I believe it is vitally important that mental health counselors, when working with sexual abuse survivors, achieve a balance between supporting them and adhering to the ethical and moral responsibility to "do no harm." This can be done by judicious use of memory retrieval techniques such as hypnosis, age regression, automatic writing, guided imagery, memory recall, dream work and journal writing. It also requires awareness of the research on memory which indicates that any memories recovered may or may not be accurate. While memory retrieval work is important and a necessary part of the treatment of sexually abused clients, the clinician must be conscious of two concerns: (1) that there is a greater possibility of the formation of false memories and (2) that relentlessly pursuing the recovery of abuse memories may do more harm than good as it forces clients to deal with affect they may already feel unable to handle.
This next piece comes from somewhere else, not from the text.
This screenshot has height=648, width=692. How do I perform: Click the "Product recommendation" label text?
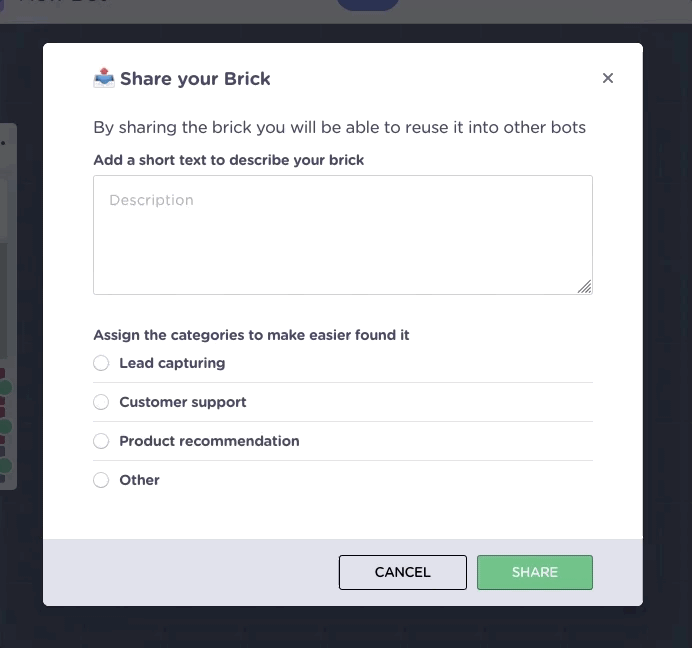[x=209, y=441]
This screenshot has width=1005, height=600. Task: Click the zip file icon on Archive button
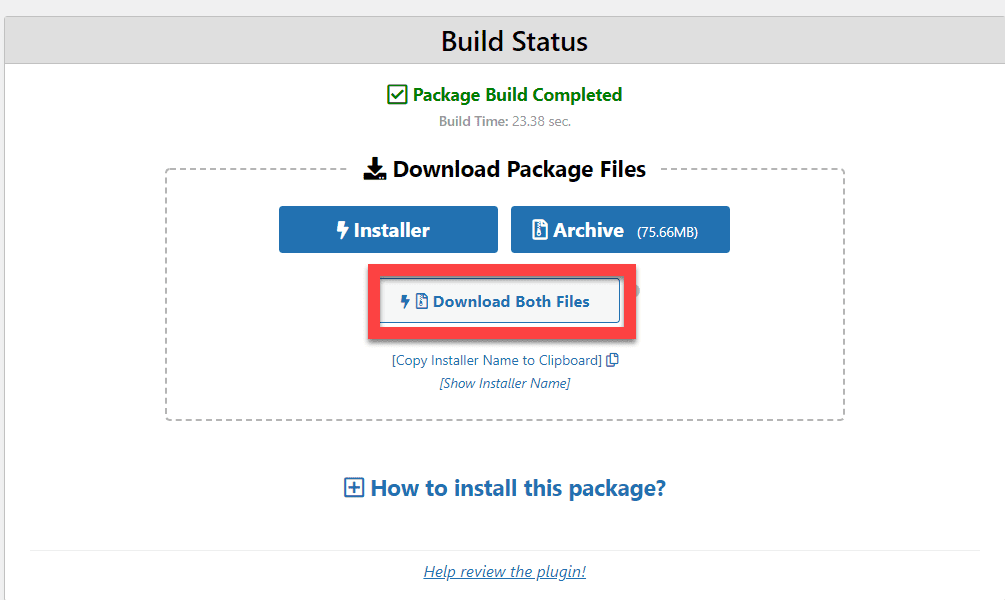tap(540, 229)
Yapko (2003) succinctly summarized what mental health counselors need to do to avoid making mistakes when engaging in memory work with clients:
Don't infer a history of abuse where none is stated, don't offer leading suggestions to a client in hypnosis about what and how to remember, don't assume a "root cause" for every problem, do know the workings of human memory, do know the limits of hypnosis, do know that memories can be detailed and emotional and still be wrong, and be clear about the distinction between supporting versus validating your client's memories (p. 546).
Lastly, I believe it is critical for mental health counselors to remember that we help clients deal with the inner images and feelings they may be experiencing, not necessarily with what historically may or may not have happened to them.